Autor(es): JOELSON SOUZA ISIDRO DOS SANTOS, JENNYFER ESTÉWANE VALENTIM DOS SANTOS, MYLENA DA SILVA SANTOS, JOSÉ MATHEUS RAMOS DE LIRA e orientado por IREMAR ALVES MADUREIRA

A região Semiárida do Nordeste é marcada pela baixa pluviosidade e altas temperaturas, fazendo com que apresente diversos problemas como a insuficiência de recursos hídricos. Agravando esse problema, as prolongadas secas que assolam a localidade deixam perto de serem exauridas as fontes de água, estabelecendo uma realidade de difícil acesso a água potável. Os moradores que habitam essas regiões procuram um meio de adaptação para sua subsistência no meio em que vivem. Essas adaptações consistem na captação e no armazenamento de água de diversos modos. As Cisternas são a forma de armazenamento de água mais utilizada no Nordeste brasileiro. Essas cisternas empregadas no semiárido são de alvenaria e, muitas vezes, apresentam problemas na sua estrutura física ou mau manuseio por parte da comunidade, tornando a água que está armazenada imprópria para o consumo humano.

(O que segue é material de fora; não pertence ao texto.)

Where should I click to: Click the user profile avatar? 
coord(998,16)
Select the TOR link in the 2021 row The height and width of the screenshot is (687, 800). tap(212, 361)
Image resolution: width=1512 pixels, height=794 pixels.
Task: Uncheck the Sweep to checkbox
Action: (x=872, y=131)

O objetivo da presente pesquisa é a caracterização físico-química das águas de cisternas das escolas e do poço tubular responsável pelo seu abastecimento quanto aos seguintes parâmetros: temperatura (oC), pH, condutividade elétrica (μS/cm), cloretos (Cl-), dureza total (Ca+2 e Mg+2), acidez carbônica (em termos de CaCO3), alcalinidade total (OH-, CO3-, HCO3-), dureza de cálcio (Ca+2) e dureza de magnésio (Mg+2). Com os resultados obtidos a partir dessas análises, foi possível observar que, quanto aos parâmetros analisados, algumas amostras de água estavam fora dos valores permitidos pela portaria 2914/11(BRASIL 2011) do Ministério da Saúde, parâmetros esses como: condutividade elétrica (μS/cm), dureza total (Ca+2 e Mg+2), cloretos (Cl-) entre outros, causando malefícios à saúde de quem a consumir.